Bridgy Gallery -building beginnings

The history of this old building has been revealing itself bit by bit during the purchase and renovation of the buildings it all started long ago in a field by the river south of Bridgwater there could be seen the old chapel of St. Saviours the first building you saw as you rode into the town on the Taunton road this account written by John Leland in Somersetshire 1540-1542 

“Entering into Bridgwater I passid by a Chapelle of S. Salvior standing o the Ripe of the Haven.”

Some years later the chapel was gone but a house had been built named after the chapel called St. Saviours House this big house had a coach house and stables in the fields to the south of the new building built in a gothic revival style with splendid gothic arched windows, the Coach house was well built with curved walls brick cobbled floor and large coach house doors with a coachman’s dwelling above with an upstairs fireplace and tiled roof with a tiled roof stable block down the long wall all the way down the garden which no doubt was a stable yard in those times.

In 1882 a dwelling house was built adjoining the coach house and in approximately 1910 the top of the coach house was extended out to create a covered yard and big workshop upstairs. I surmise that the motorcar may have had the effect of making the coach house redundant and it then appears to have been a builders yard for many years. The Victorian terrace was constructed adjoining the house next to the coach house and winds its way down the old Taunton Road a new Taunton road was constructed with grand Victorian villas It was a very busy time in Bridgwater brick and tile industry boomed and the Bridgwater & Taunton canal, railway and the river Parrot carried its products far and wide. A great amount of all sorts of goods & products were also imported like coal from wales and so it is said the first imported pineapple into the country arrived here at Bridgwater docks.

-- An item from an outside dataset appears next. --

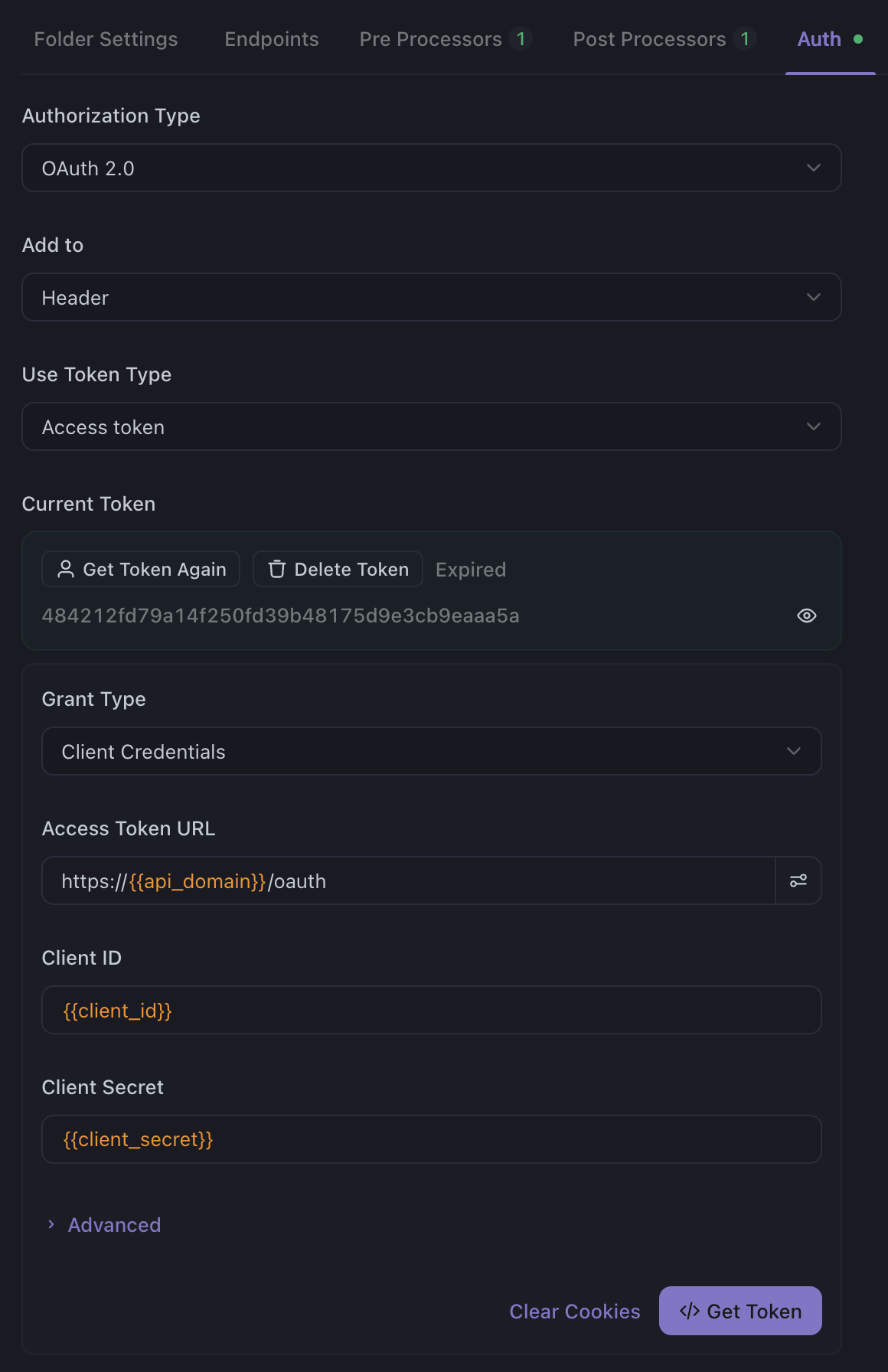888x1372 pixels.
Task: Click the Client Secret input field
Action: pos(432,1139)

At some point after the industrial revolution St. Saviours house was partially demolished and parts of the building were incorporated into Blake hall and a small terrace was built across to Blake gardens on the edge of the river called St. Saviours Avenue.

The main Bridgwater church St Mary’s proudly had the tallest spire for miles around for many years and the wooden ladders needed to scale this famous height were kept at the coach house all along the long wall at the back of the stable block I call the long gallery you can see the metal supports sticking out of the wall that held the ladders, when the steeple jacks needed them they would march down to the coach house to fetch them and carry them back up to the church must have been quite a sight. The town grew so fast in the time of the poets Coleridge, Shelley and their visiting friend William Blake that St. Mary’s and all the chapels were not enough for the Christian community and an overflow church was built opposite the site of St. Saviours House but this was called Holy Trinity and although well used to start with fell out of favor for a while was then brought back into use in 1876. In the 1950’s the congregation once again fitted into St. Mary’s, Holy Trinity fell into ruin and in 1958 the overflow church was demolished. The pews and furniture moved to the new church built on Hamp estate in 1961 to serve the needs of the south of the town now grown well beyond its old boundaries.

In the early 1960’s the Broadway was built to improve traffic flow through the town cutting across the Old Taunton road to a new road bridge over the river. The Coach house was sold with much of its contents then in the year 1972 it was rented out to a start up carpentry/joinery workshop making windows, doors and stairs called Oxman & Walker. One of its near neighbors was a lido but by the time I got to Bridgwater over 20 years ago that site was gone replaced with a Safeways supermarket, the supermarket is now a Morrisons store. Oxman & Walker worked from the site for more than 40 years making quality bespoke wood products some of which can be seen below.

The Gallery acquired the site in August 2019 – I thought it would be far better to rescue the old building, transform it in to a gallery rather than see it disappear no doubt knocked down and replaced with modern flats. The building really needed some urgent attention especially the roof, I discovered its true age and history I also discovered that the building was rescuing me in return and was in fact the coach house and stables of St. Saviours house. I started the blog from the very beginning, you would not believe the amount of sawdust!